> **Exercise aim**: What follows is a set of records; give them all back exactly.

━━━ Exercise input ━━━

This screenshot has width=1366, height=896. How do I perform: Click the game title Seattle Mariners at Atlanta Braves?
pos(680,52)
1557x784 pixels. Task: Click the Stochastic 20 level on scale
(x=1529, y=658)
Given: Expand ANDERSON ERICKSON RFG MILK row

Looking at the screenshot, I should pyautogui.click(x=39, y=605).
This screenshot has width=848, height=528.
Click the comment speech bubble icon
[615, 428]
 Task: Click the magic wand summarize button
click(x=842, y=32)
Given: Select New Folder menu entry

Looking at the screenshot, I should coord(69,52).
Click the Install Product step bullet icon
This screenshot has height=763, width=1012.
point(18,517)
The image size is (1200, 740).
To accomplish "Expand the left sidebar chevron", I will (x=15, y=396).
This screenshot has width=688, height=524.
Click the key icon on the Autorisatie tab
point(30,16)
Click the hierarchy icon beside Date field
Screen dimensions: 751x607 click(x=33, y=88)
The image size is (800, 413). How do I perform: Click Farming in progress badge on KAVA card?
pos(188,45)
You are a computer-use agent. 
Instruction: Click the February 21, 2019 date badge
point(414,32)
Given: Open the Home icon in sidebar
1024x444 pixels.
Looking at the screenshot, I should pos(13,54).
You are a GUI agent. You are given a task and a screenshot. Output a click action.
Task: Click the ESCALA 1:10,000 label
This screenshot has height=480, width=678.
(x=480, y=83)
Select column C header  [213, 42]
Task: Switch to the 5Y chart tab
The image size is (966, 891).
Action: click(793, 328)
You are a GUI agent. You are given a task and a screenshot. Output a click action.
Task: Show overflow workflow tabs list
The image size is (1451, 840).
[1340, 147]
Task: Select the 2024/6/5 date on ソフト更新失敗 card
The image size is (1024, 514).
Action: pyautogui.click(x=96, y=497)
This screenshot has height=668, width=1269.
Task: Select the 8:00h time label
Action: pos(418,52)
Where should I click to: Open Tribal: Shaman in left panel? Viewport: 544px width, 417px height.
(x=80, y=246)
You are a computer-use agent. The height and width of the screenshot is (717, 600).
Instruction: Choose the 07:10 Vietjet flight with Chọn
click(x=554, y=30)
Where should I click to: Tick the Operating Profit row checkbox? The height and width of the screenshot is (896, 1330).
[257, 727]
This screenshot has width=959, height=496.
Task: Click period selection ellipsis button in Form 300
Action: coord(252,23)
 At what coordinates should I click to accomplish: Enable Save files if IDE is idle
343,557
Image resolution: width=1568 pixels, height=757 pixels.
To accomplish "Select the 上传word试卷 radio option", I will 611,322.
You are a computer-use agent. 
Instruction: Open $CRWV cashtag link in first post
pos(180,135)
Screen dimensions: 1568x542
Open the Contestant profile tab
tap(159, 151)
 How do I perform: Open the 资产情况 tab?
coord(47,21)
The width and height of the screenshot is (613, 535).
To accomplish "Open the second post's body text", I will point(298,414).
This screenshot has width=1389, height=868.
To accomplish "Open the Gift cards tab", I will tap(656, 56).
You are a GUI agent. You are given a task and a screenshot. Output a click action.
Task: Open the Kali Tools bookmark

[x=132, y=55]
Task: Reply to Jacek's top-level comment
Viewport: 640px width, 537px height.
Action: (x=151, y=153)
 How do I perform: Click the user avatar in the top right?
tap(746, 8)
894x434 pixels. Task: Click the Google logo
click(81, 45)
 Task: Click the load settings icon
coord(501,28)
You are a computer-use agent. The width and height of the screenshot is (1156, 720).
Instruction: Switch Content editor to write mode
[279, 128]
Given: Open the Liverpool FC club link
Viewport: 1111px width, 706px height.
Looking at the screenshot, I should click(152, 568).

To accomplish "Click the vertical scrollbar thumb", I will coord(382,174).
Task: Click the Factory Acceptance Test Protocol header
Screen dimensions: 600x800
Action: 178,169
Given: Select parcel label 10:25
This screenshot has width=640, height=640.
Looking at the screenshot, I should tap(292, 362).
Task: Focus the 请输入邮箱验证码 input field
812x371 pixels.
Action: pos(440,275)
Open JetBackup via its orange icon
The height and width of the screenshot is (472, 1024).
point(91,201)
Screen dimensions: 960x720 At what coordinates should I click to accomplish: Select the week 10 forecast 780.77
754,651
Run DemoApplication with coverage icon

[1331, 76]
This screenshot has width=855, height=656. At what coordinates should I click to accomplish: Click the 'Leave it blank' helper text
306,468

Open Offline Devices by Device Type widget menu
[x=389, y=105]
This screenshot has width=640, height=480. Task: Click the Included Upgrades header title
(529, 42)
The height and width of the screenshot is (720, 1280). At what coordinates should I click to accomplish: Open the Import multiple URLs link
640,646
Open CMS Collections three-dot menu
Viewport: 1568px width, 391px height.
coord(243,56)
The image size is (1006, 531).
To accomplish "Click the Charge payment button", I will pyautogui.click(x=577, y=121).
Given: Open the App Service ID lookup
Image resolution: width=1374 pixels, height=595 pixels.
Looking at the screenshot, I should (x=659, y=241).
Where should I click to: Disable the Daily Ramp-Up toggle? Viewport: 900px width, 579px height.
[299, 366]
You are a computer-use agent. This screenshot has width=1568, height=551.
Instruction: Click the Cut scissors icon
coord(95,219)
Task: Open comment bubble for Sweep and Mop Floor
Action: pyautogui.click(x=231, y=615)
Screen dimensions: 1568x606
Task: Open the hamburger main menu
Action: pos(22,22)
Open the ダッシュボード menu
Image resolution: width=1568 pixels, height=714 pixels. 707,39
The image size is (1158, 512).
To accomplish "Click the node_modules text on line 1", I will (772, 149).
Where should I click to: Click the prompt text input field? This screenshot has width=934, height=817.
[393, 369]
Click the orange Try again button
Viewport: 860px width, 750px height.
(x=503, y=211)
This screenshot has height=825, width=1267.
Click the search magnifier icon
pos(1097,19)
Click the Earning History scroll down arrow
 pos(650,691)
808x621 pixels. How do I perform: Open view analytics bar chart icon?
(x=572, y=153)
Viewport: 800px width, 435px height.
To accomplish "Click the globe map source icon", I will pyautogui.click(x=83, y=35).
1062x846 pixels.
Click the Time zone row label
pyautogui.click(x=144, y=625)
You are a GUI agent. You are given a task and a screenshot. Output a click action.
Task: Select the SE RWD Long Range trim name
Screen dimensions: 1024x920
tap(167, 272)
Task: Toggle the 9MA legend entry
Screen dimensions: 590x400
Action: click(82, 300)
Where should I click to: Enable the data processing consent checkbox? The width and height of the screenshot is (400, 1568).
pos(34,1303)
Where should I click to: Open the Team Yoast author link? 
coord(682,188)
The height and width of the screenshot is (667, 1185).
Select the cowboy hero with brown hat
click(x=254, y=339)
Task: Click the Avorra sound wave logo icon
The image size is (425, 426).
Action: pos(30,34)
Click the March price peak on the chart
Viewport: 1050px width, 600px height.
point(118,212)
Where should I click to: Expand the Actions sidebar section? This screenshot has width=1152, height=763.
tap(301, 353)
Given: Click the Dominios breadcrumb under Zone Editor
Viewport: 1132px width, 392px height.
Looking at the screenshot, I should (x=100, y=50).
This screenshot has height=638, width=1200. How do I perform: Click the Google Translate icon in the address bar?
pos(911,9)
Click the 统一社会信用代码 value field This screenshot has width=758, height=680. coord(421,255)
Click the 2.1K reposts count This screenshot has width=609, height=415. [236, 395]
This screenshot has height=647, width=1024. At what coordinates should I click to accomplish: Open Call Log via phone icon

━━━

> **Response to the exercise**:
This screenshot has width=1366, height=896. How do I perform: Click the game title Seattle Mariners at Atlanta Braves?
pos(680,52)
1557x784 pixels. Task: Click the Stochastic 20 level on scale
(x=1529, y=658)
Given: Expand ANDERSON ERICKSON RFG MILK row

Looking at the screenshot, I should pyautogui.click(x=39, y=605).
This screenshot has width=848, height=528.
Click the comment speech bubble icon
[615, 428]
 Task: Click the magic wand summarize button
click(x=842, y=32)
Given: Select New Folder menu entry

Looking at the screenshot, I should coord(69,52).
Click the Install Product step bullet icon
This screenshot has height=763, width=1012.
point(18,517)
The image size is (1200, 740).
To accomplish "Expand the left sidebar chevron", I will (x=15, y=396).
This screenshot has width=688, height=524.
Click the key icon on the Autorisatie tab
point(30,16)
Click the hierarchy icon beside Date field
Screen dimensions: 751x607 click(x=33, y=88)
The image size is (800, 413). How do I perform: Click Farming in progress badge on KAVA card?
pos(188,45)
You are a computer-use agent. 
Instruction: Click the February 21, 2019 date badge
point(414,32)
Given: Open the Home icon in sidebar
1024x444 pixels.
Looking at the screenshot, I should pos(13,54).
You are a GUI agent. You are given a task and a screenshot. Output a click action.
Task: Click the ESCALA 1:10,000 label
This screenshot has height=480, width=678.
(x=480, y=83)
Select column C header  [213, 42]
Task: Switch to the 5Y chart tab
The image size is (966, 891).
Action: click(793, 328)
You are a GUI agent. You are given a task and a screenshot. Output a click action.
Task: Show overflow workflow tabs list
The image size is (1451, 840).
[1340, 147]
Task: Select the 2024/6/5 date on ソフト更新失敗 card
The image size is (1024, 514).
Action: pyautogui.click(x=96, y=497)
This screenshot has height=668, width=1269.
Task: Select the 8:00h time label
Action: pos(418,52)
Where should I click to: Open Tribal: Shaman in left panel? Viewport: 544px width, 417px height.
(x=80, y=246)
You are a computer-use agent. The height and width of the screenshot is (717, 600).
Instruction: Choose the 07:10 Vietjet flight with Chọn
click(x=554, y=30)
Where should I click to: Tick the Operating Profit row checkbox? The height and width of the screenshot is (896, 1330).
[257, 727]
This screenshot has width=959, height=496.
Task: Click period selection ellipsis button in Form 300
Action: coord(252,23)
 At what coordinates should I click to accomplish: Enable Save files if IDE is idle
343,557
Image resolution: width=1568 pixels, height=757 pixels.
To accomplish "Select the 上传word试卷 radio option", I will 611,322.
You are a computer-use agent. 
Instruction: Open $CRWV cashtag link in first post
pos(180,135)
Screen dimensions: 1568x542
Open the Contestant profile tab
tap(159, 151)
 How do I perform: Open the 资产情况 tab?
coord(47,21)
The width and height of the screenshot is (613, 535).
To accomplish "Open the second post's body text", I will point(298,414).
This screenshot has width=1389, height=868.
To accomplish "Open the Gift cards tab", I will tap(656, 56).
You are a GUI agent. You are given a task and a screenshot. Output a click action.
Task: Open the Kali Tools bookmark

[x=132, y=55]
Task: Reply to Jacek's top-level comment
Viewport: 640px width, 537px height.
Action: (x=151, y=153)
 How do I perform: Click the user avatar in the top right?
tap(746, 8)
894x434 pixels. Task: Click the Google logo
click(81, 45)
 Task: Click the load settings icon
coord(501,28)
You are a computer-use agent. The width and height of the screenshot is (1156, 720).
Instruction: Switch Content editor to write mode
[279, 128]
Given: Open the Liverpool FC club link
Viewport: 1111px width, 706px height.
Looking at the screenshot, I should click(152, 568).

To accomplish "Click the vertical scrollbar thumb", I will coord(382,174).
Task: Click the Factory Acceptance Test Protocol header
Screen dimensions: 600x800
Action: 178,169
Given: Select parcel label 10:25
This screenshot has width=640, height=640.
Looking at the screenshot, I should tap(292, 362).
Task: Focus the 请输入邮箱验证码 input field
812x371 pixels.
Action: pos(440,275)
Open JetBackup via its orange icon
The height and width of the screenshot is (472, 1024).
point(91,201)
Screen dimensions: 960x720 At what coordinates should I click to accomplish: Select the week 10 forecast 780.77
754,651
Run DemoApplication with coverage icon

[1331, 76]
This screenshot has width=855, height=656. At what coordinates should I click to accomplish: Click the 'Leave it blank' helper text
306,468

Open Offline Devices by Device Type widget menu
[x=389, y=105]
This screenshot has width=640, height=480. Task: Click the Included Upgrades header title
(529, 42)
The height and width of the screenshot is (720, 1280). At what coordinates should I click to accomplish: Open the Import multiple URLs link
640,646
Open CMS Collections three-dot menu
Viewport: 1568px width, 391px height.
coord(243,56)
The image size is (1006, 531).
To accomplish "Click the Charge payment button", I will pyautogui.click(x=577, y=121).
Given: Open the App Service ID lookup
Image resolution: width=1374 pixels, height=595 pixels.
Looking at the screenshot, I should (x=659, y=241).
Where should I click to: Disable the Daily Ramp-Up toggle? Viewport: 900px width, 579px height.
[299, 366]
You are a computer-use agent. This screenshot has width=1568, height=551.
Instruction: Click the Cut scissors icon
coord(95,219)
Task: Open comment bubble for Sweep and Mop Floor
Action: pyautogui.click(x=231, y=615)
Screen dimensions: 1568x606
Task: Open the hamburger main menu
Action: pos(22,22)
Open the ダッシュボード menu
Image resolution: width=1568 pixels, height=714 pixels. 707,39
The image size is (1158, 512).
To accomplish "Click the node_modules text on line 1", I will (772, 149).
Where should I click to: Click the prompt text input field? This screenshot has width=934, height=817.
[393, 369]
Click the orange Try again button
Viewport: 860px width, 750px height.
(x=503, y=211)
This screenshot has height=825, width=1267.
Click the search magnifier icon
pos(1097,19)
Click the Earning History scroll down arrow
 pos(650,691)
808x621 pixels. How do I perform: Open view analytics bar chart icon?
(x=572, y=153)
Viewport: 800px width, 435px height.
To accomplish "Click the globe map source icon", I will pyautogui.click(x=83, y=35).
1062x846 pixels.
Click the Time zone row label
pyautogui.click(x=144, y=625)
You are a GUI agent. You are given a task and a screenshot. Output a click action.
Task: Select the SE RWD Long Range trim name
Screen dimensions: 1024x920
tap(167, 272)
Task: Toggle the 9MA legend entry
Screen dimensions: 590x400
Action: click(82, 300)
Where should I click to: Enable the data processing consent checkbox? The width and height of the screenshot is (400, 1568).
pos(34,1303)
Where should I click to: Open the Team Yoast author link? 
coord(682,188)
The height and width of the screenshot is (667, 1185).
Select the cowboy hero with brown hat
click(x=254, y=339)
Task: Click the Avorra sound wave logo icon
The image size is (425, 426).
Action: pos(30,34)
Click the March price peak on the chart
Viewport: 1050px width, 600px height.
point(118,212)
Where should I click to: Expand the Actions sidebar section? This screenshot has width=1152, height=763.
tap(301, 353)
Given: Click the Dominios breadcrumb under Zone Editor
Viewport: 1132px width, 392px height.
Looking at the screenshot, I should (x=100, y=50).
This screenshot has height=638, width=1200. How do I perform: Click the Google Translate icon in the address bar?
pos(911,9)
Click the 统一社会信用代码 value field This screenshot has width=758, height=680. coord(421,255)
Click the 2.1K reposts count This screenshot has width=609, height=415. [236, 395]
This screenshot has height=647, width=1024. At what coordinates should I click to accomplish: Open Call Log via phone icon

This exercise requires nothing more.